→ **Selected passage**
IIRC the protocol allows any authenticated server (with Let's
Encrypt, that's everybody) to return "out-of-bailiwick" answers
(for any unrelated domain).

Yes, a client's designated resolver can also do that, but some
clients perform local DNSSEC validation, and in any case there's a
big difference between trusting name resolution to a set of dedicated
resolvers, vs. each and every server one happens to visit (by
clicking on a malicious link for example).

> >  breaks geo load-balancing,
>
> No, there are no new issues with geo load-balancing compared to using a
> public DNS resolver.

Well, the public DNS resolvers (which I do not use on my network)
typically pass an EDNS0 client-subnet option to the upstream
authoritative server.  I don't recall anything similar in the paper.

But if we're doing away with geo load-balancing, and moving to only
using anycast IPs to reduce latency, that's fine by me, there are
other more important problems.

> > breaks local filters that protect networks against known bad actors,
> > and IDS systems that detect compromised nodes.
>
> If you think there are any new issues compared to using a public DNS
> resolver, I would appreciate you explaining these points.

→ **Dataset excerpt**
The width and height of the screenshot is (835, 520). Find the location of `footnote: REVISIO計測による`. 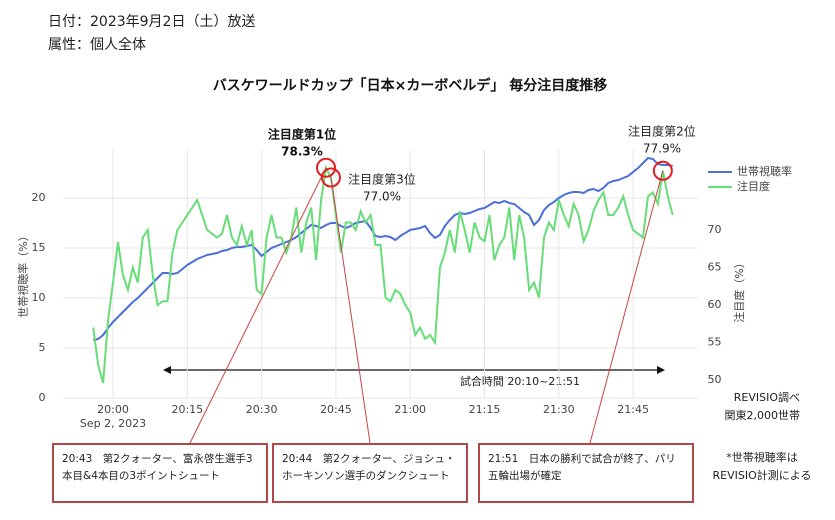

footnote: REVISIO計測による is located at coordinates (762, 475).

→ **Problems to work on**
**1.** In the email exchange about DNS, what do public DNS resolvers typically pass to the upstream authoritative server?
**2.** Decide whether each statement agrees with the email exchange about DNS. Answer yes or no for each, and quote the words that decide it.
(a) The writer uses public DNS resolvers on their own network.
(b) Some clients perform local DNSSEC validation.
(c) The writer objects to moving to only anycast IPs to reduce latency.
**3.** List everything the email exchange about DNS claims is broken.

→ **Responses by item number**
**1.** An EDNS0 client-subnet option.

**2.**
(a) No: "the public DNS resolvers (which I do not use on my network)"
(b) Yes: "some clients perform local DNSSEC validation"
(c) No: "that's fine by me"

**3.**
- Geo load-balancing
- Local filters that protect networks against known bad actors
- IDS systems that detect compromised nodes